GIVEN DATA START
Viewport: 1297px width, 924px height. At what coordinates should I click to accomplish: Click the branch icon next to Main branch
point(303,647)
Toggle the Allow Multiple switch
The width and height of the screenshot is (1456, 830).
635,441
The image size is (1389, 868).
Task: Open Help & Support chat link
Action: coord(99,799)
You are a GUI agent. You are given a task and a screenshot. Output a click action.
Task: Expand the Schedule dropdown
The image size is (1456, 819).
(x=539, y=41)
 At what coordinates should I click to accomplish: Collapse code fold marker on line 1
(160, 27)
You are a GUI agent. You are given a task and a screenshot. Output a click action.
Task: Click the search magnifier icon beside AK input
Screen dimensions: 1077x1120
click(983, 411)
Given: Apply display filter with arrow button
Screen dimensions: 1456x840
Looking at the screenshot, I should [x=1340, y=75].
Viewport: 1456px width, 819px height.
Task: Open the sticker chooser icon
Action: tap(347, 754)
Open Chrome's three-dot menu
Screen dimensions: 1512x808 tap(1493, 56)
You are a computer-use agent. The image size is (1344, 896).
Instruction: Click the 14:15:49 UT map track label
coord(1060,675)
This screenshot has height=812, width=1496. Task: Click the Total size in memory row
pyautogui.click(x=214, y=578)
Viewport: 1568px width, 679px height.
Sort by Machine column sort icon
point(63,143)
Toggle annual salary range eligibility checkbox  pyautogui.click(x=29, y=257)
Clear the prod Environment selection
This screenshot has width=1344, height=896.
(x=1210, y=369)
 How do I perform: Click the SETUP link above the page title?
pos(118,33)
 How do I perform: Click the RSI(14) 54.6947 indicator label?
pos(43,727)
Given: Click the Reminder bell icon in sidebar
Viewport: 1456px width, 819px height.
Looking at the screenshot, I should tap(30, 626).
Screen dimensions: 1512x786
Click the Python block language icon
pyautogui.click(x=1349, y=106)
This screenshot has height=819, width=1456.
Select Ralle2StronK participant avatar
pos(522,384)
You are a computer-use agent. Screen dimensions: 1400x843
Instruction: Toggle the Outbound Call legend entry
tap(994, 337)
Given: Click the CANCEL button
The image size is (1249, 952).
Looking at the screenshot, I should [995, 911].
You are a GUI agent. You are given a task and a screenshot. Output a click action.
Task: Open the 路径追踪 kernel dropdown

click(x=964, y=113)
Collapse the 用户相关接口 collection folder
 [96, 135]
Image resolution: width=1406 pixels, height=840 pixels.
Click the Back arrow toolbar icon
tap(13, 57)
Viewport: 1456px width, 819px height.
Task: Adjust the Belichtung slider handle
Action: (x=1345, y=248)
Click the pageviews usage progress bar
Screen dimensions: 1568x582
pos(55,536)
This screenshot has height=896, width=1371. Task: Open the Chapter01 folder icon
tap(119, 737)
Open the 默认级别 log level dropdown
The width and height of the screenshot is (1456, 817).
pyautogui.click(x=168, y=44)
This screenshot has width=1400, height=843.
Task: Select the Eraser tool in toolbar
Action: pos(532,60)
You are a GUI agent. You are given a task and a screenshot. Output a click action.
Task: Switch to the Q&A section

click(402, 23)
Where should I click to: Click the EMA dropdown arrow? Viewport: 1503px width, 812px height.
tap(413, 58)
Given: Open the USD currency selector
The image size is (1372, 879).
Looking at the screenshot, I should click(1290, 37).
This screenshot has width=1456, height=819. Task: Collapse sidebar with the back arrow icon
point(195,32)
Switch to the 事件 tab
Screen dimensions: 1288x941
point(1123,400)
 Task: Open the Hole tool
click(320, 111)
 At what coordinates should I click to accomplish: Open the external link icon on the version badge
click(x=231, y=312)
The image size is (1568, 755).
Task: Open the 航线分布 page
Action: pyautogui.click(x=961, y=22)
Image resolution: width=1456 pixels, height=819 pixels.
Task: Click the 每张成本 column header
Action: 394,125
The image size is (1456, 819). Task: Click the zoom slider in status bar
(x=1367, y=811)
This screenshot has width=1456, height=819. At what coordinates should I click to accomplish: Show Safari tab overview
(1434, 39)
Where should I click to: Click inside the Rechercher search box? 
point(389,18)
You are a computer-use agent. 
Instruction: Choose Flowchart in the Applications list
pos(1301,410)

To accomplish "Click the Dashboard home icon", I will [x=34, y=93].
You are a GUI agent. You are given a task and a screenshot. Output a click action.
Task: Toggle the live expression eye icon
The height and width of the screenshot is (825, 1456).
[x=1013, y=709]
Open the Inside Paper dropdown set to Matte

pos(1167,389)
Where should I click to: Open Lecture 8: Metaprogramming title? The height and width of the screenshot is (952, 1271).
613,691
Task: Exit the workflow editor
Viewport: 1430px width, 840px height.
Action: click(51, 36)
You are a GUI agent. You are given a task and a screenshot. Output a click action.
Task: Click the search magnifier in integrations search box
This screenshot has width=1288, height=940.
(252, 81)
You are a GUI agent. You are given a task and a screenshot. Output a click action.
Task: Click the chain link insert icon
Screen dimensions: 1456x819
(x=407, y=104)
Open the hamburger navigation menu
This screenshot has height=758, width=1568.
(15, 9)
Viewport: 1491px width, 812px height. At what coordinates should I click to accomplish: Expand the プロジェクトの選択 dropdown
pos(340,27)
GIVEN DATA END
- **DESCRIPTION OF THE TASK**: Looking at the records above, work out how many lines include the word "magnifier", then give that number by itself.

- **YOUR SOLUTION**: 2